**任务要求:**
请判断以下三个陈述是否与页面相符，每项答“是”或“否”，并一字不差地引用页面中起决定作用的原句：(a) queue.next返回的msg为null时，线程会立即结束；(b) recycle函数先把消息放入对象池，再清空消息内容；(c) 页面建议用new Message()创建新的Message。

─── 页面

接着调用Binder.clearCallingIdentity(),这个函数返回的是当前进程的pid、uid等信息混合后的唯一标示

接着一个for不断循环获取消息队列中得下一条消息,

如果调用的queue.next返回的msg为null则立即结束此线程

如果不为null则调用msg.target.dispatchMessage(此target为handler实例,即在当前线程调用到了handler的handlerMessage)

接着再获取一次Binder.clearCallingIdentity(),判断前后两次的唯一标示是否相同

我很奇怪既然在同一个线程为什么会需要这样的判断,后来查看Log.wtf定义发现注释如下:

What a Terrible Failure: Report a condition that should never happen.

也就是永远不会发生的情况发生了做一个记录,

因为uid是安装完app就已经生成了,pid是在程序跑起来时也生成了,如果这两个其中一个改变,

说明app被kill后重启或者重新安装,既然被kill后就不应该存在这个handler,

所以理论上应该不会发生这个情况

最后调用msg.recycle()对msg进行一个重置回收

我们来看看

android.os.Message.java的recycle函数实现

public void recycle() {        clearForRecycle();        synchronized (sPoolSync) {            if (sPoolSize < MAX_POOL_SIZE) {                next = sPool;                sPool = this;                sPoolSize++;            }        }}
正如代码中所示,首先把所有消息内容清空,然后放入对象池提供给其他对象使用


4 最佳实践

既然上面的Message使用了对象池,

那么我们在使用Message msg = new Message()就太瞎了

在需要使用新的Message时,使用Message.obtain()或者Handler.obtainMessage()是个不错的选择!

──────
─── 数据摘录

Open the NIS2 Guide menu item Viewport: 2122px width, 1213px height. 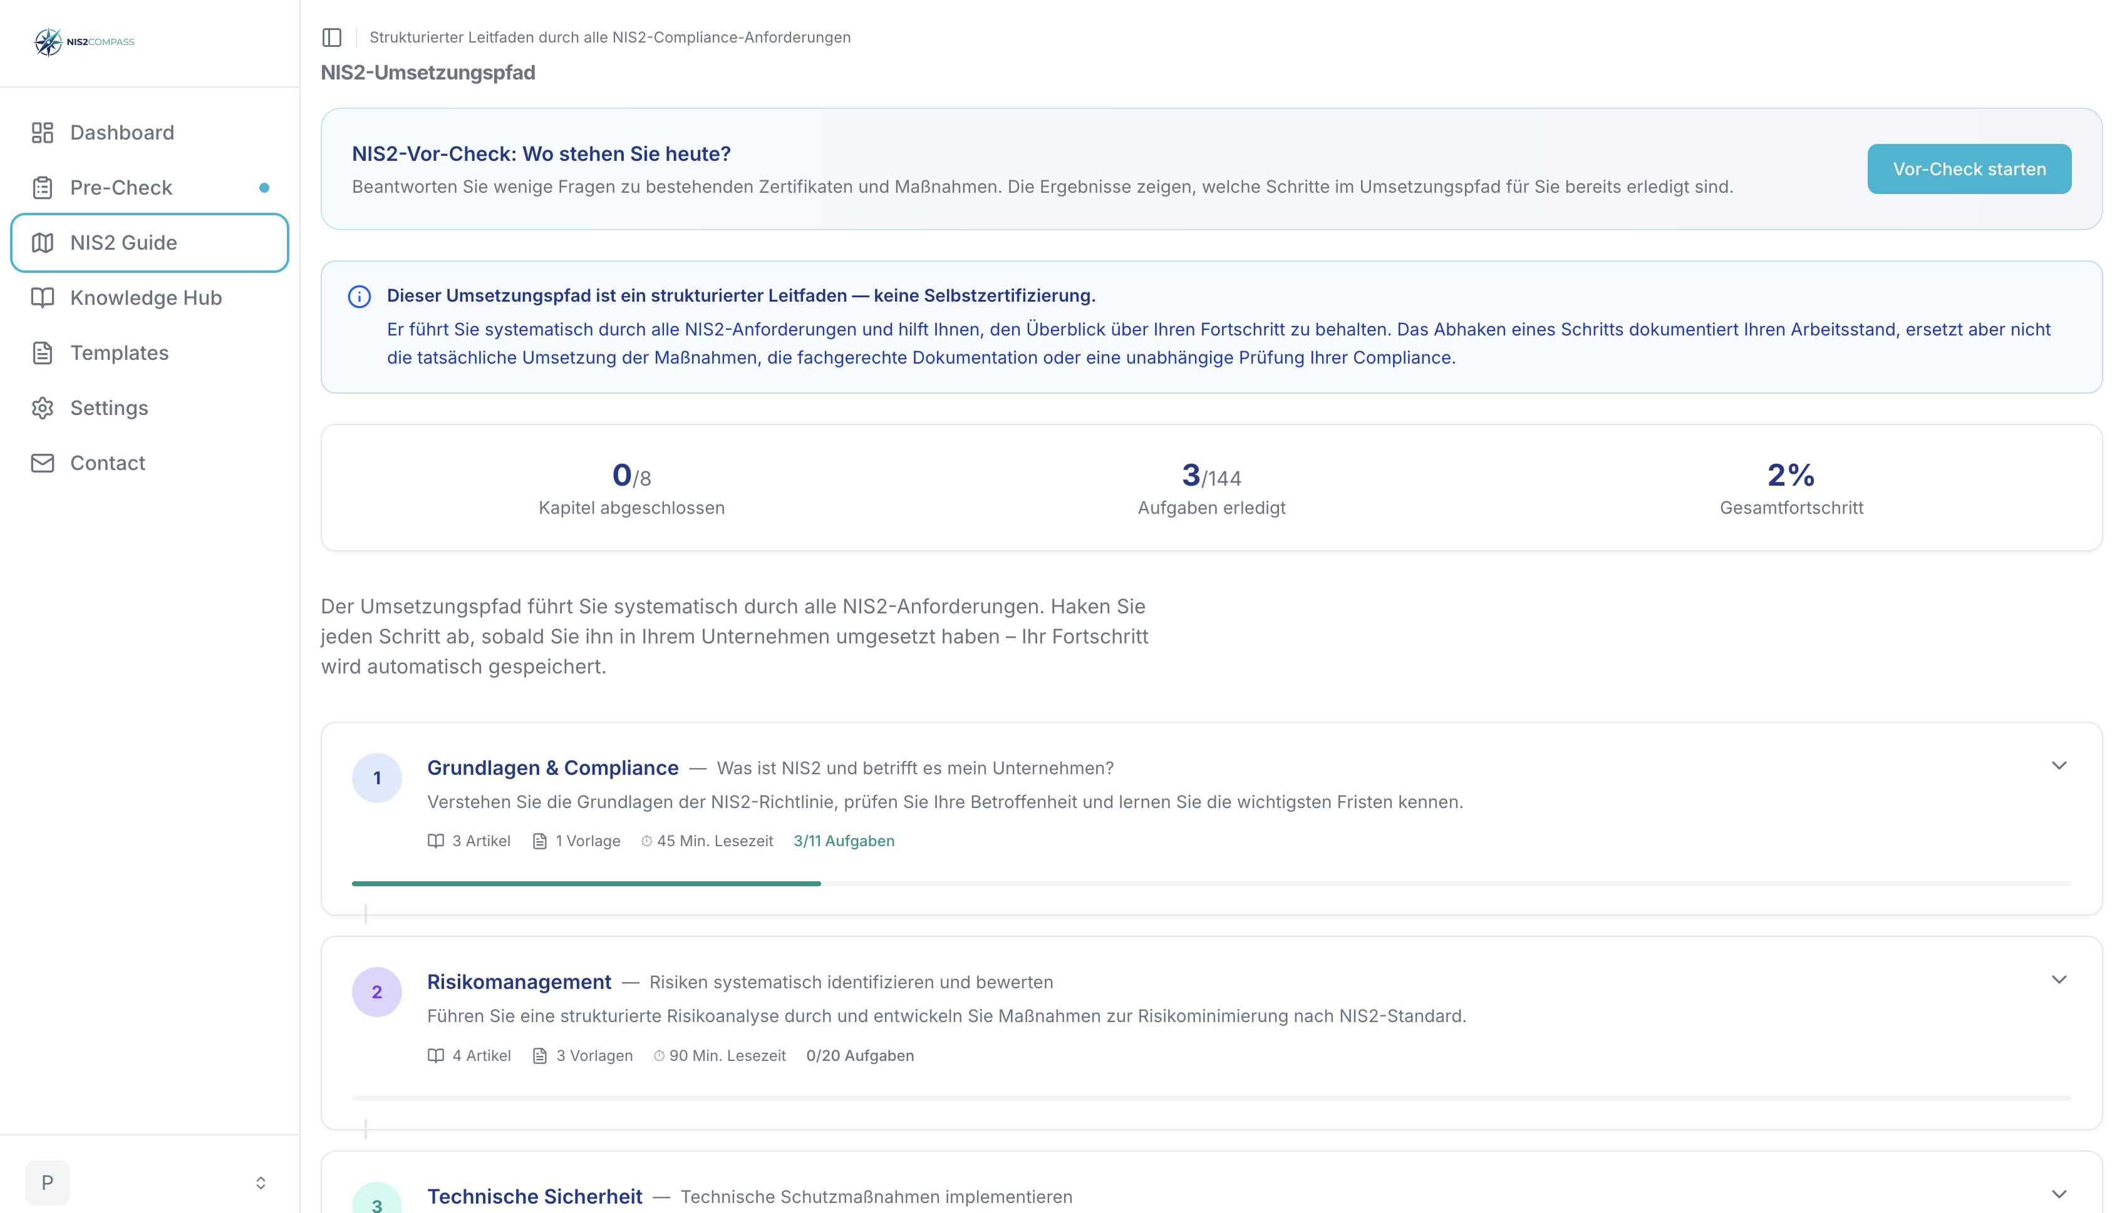coord(123,242)
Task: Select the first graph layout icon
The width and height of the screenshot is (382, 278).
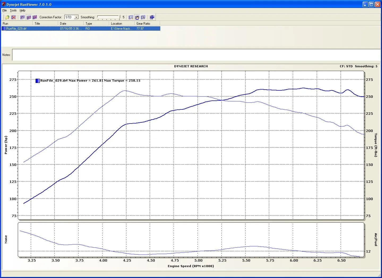Action: tap(23, 17)

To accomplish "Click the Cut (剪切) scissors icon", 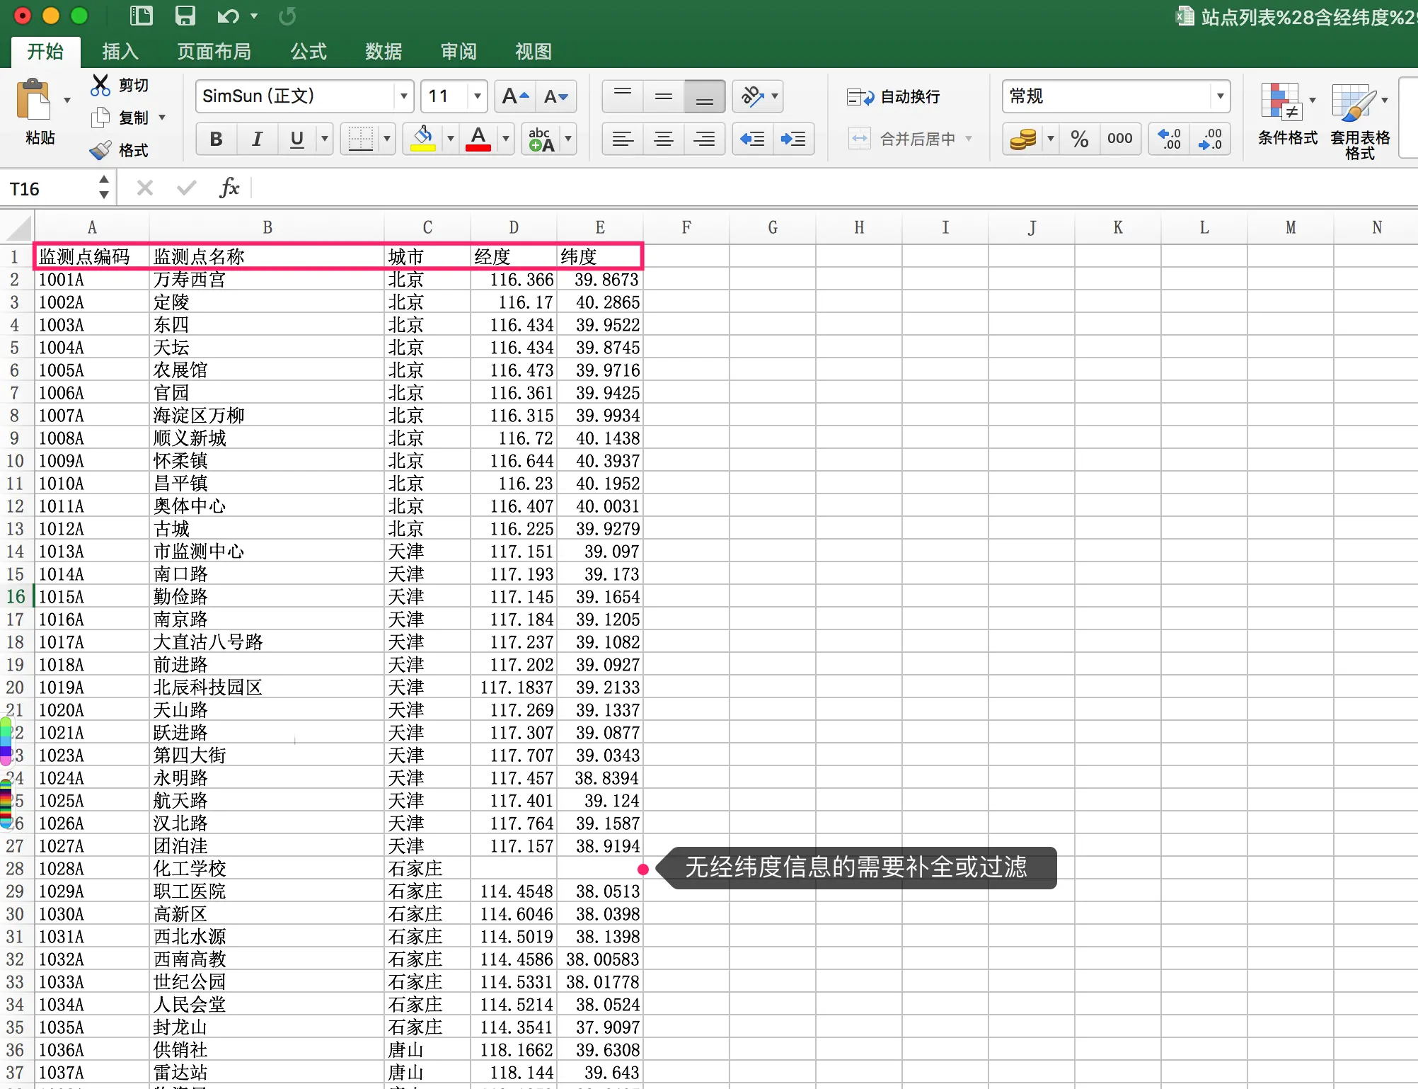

──────

**任务回答:**
(a) 是。“如果调用的queue.next返回的msg为null则立即结束此线程”
(b) 否。“首先把所有消息内容清空,然后放入对象池提供给其他对象使用”
(c) 否。“在需要使用新的Message时,使用Message.obtain()或者Handler.obtainMessage()是个不错的选择!”